One Way of Making Liberal Education Work

To those of you who have not followed what is happening at Antioch, tucked away in Yellow Springs Ohio, what we have been doing could easily be termed "ill-advised." We've been reopening a liberal arts college.
This post was published on the now-closed HuffPost Contributor platform. Contributors control their own work and posted freely to our site. If you need to flag this entry as abusive, send us an email.

Having never been part of an "online community," I am really pleased to have been asked to write a blog for the Huffington Post.

I understand that this is about exploring ideas and new ways of looking at old problems and not about institutional or personal promotion. What I offer below is in good part about what we are doing at Antioch. I offer it in the hope that it speaks to many of the questions being asked about higher education and its connection to the workplace.

To those of you who have not followed what is happening at Antioch, tucked away in Yellow Springs Ohio, what we have been doing could easily be termed "ill-advised."

We've been reopening a liberal arts college.

That college, Antioch, has a long, storied and often controversial history that appeared to end when it was closed in 2008.

We bring Antioch back to life not to show how contrarian we are (although we can be pretty contrarian), but because we believe we offer a distinctive program that provides answers to many of the critical questions raised by college critics.

It seems to me that increasing skepticism about higher education is based on three primary issues -- lack of rigor, escalating costs and preparation (or lack thereof) for the world of work.

The oft' cited Academically Adrift (University of Chicago Press, 2011) reported that 36 percent of students do not demonstrate any significant improvements in learning during their four years in college.

Part of the problem, suggests Richard Arum, professor of sociology at NYU and co-author of Academically Adrift, is the lack of academic rigor.

More than one-third of the 2,000 students surveyed said they spend five hours per week or less studying each week.

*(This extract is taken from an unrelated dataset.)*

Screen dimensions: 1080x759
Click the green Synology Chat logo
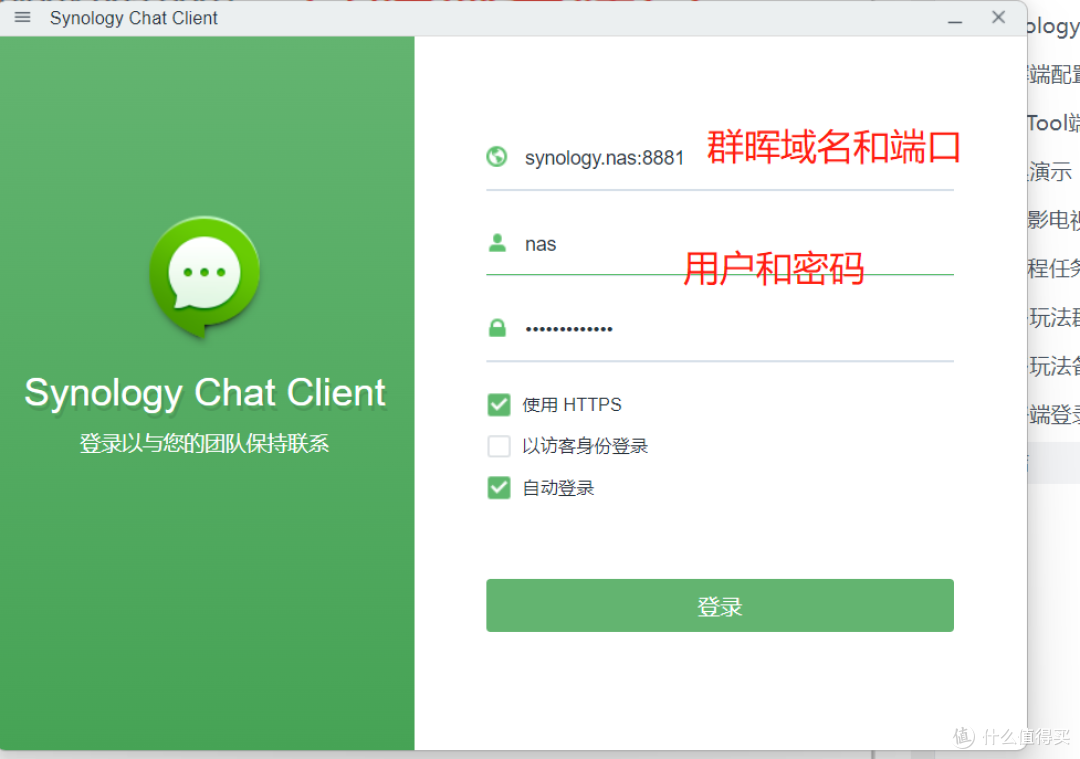pyautogui.click(x=204, y=274)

At the release of Adrift, Arum told NPR's Steve Inskeep: "Many of them will say the following: 'I thought college and university was going to be harder than high school, and my gosh, it turned out it's easier.'"

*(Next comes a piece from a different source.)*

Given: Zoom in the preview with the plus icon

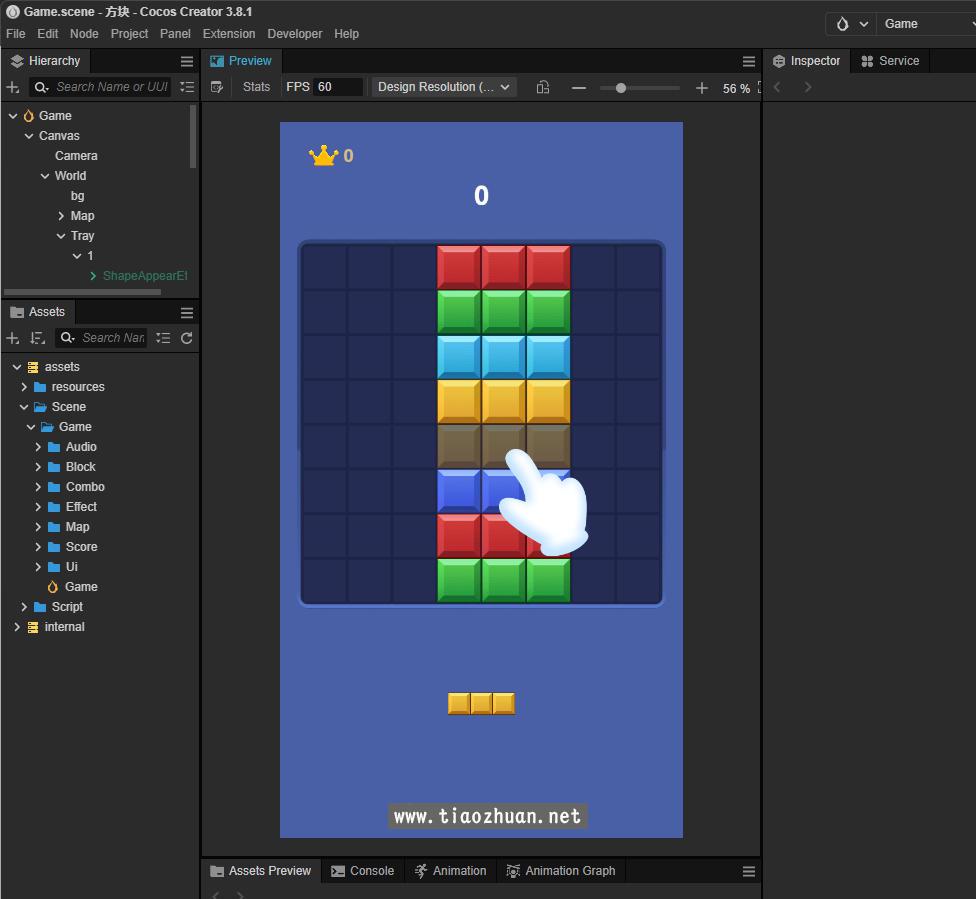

Such students are "slipping through the cracks" at many large institutions. Not surprisingly, the data show that students at small liberal arts colleges work harder and learn more. In small classes with demanding professors, the students in our founding class (they will graduate in 2015) complain about being over not under worked.

But admittedly this "lack of cracks" comes at a cost. Small liberal arts colleges are among the most expensive in the nation and, according to the Federal Reserve Bank, total student loan debt hovers at $867 billion. This issue cannot be ignored.

So we decided to use our re-opening to create an educational model that will keep costs down and offers as much aid to students in need as our fundraising can support. At this time, all of our students attend tuition free; charges for room and board are levied based on the ability to pay.

And what about preparation for this ever-more competitive economy? This is likely the most significant of these issues. Recent reports show that over half of bachelor's degree holders under 25 are unemployed or underemployed.

So damning are such statistics that James Picht, the senior editor for The Washington Times' Communities Politics and an economics teacher at Northwestern State's Louisiana Scholars' College, called a college education "increasingly irrelevant."

Picht's critique of the liberal arts and humanities is essentially this: students spend too much time engaged with the classics and the scholarship of difference and too little time learning the hard skills in math, science, economics, and language that they'll need to function in the world.

Embedded in Picht's critique is a belief that liberal education is unconcerned with practical things.

Defenders of liberal arts point out that the fast-changing economy demands multiple skills and a platform of knowledge on which flexible careers can be built. Of course that "platform" provided by a liberal education is the core of American higher education. For regardless of major, most students attending small private colleges like Antioch, community colleges, and research institutions around the country are required to complete a broad distribution of courses across disciplines -- in the arts, humanities, sciences, and social sciences.

As valuable as I believe this platform to be, it is also true that outside of the pre-professional, we often fail to make further connections between college curriculum and the world of work.

Antioch has made that connection concrete since the 1920s when then-President Arthur Morgan established the College's program of cooperative education. On their periodic full-time work terms, our students have the opportunity to connect academic study to the needs of the work place. The notion is simple: We make an apprentice of every student, the bioscience major and the philosophy major.

There is sound pedagogical theory behind this but it is also a very practical plan. Our students graduate with a resume, interview skills, and deep respect for the value of an alarm clock.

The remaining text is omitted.